We also incorporate by reference into this prospectus all documents (other than Current Reports furnished under Item 2.02 or Item 7.01 of Form 8-K and exhibits filed on such form that are related to such items) that are filed by us with the SEC pursuant to Sections 13(a), 13(c), 14 or 15(d) of the Exchange Act, including those made after the date of the initial filing of the registration statement of which this prospectus is a part and prior to effectiveness of such registration statement, as well as after the date of this prospectus until we file a post-effective amendment that indicates the termination of the offering of the Shares made by this prospectus and will become a part of this prospectus from the date that such documents are filed with the SEC. These documents include periodic reports, such as Annual Reports on Form 10-K, Quarterly Reports on Form 10-Q and Current Reports on Form 8-K, as well as proxy statements.

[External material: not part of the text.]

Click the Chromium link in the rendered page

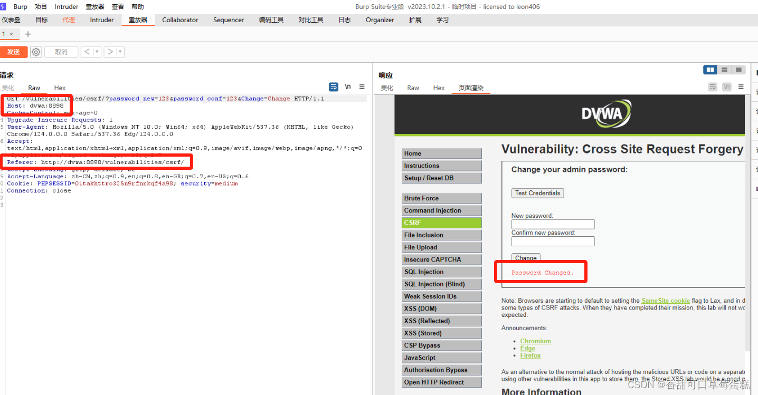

We will provide to each person, including any beneficial owner, to whom a prospectus is delivered, without charge upon written or oral request, a copy of any or all of the documents that are incorporated by reference into this prospectus but not delivered with this prospectus, including exhibits which are specifically incorporated by reference into such documents. You should direct any requests for documents to Bionano Genomics, Inc. 9540 Towne Centre Drive, Suite 100, San Diego, California 92121; telephone: (858) 888-7600.
Any statement contained herein or in a document incorporated or deemed to be incorporated by reference into this document will be deemed to be modified or superseded for purposes of the document to the extent that a statement contained in this document or any other subsequently filed document that is deemed to be incorporated by reference into this document modifies or supersedes the statement.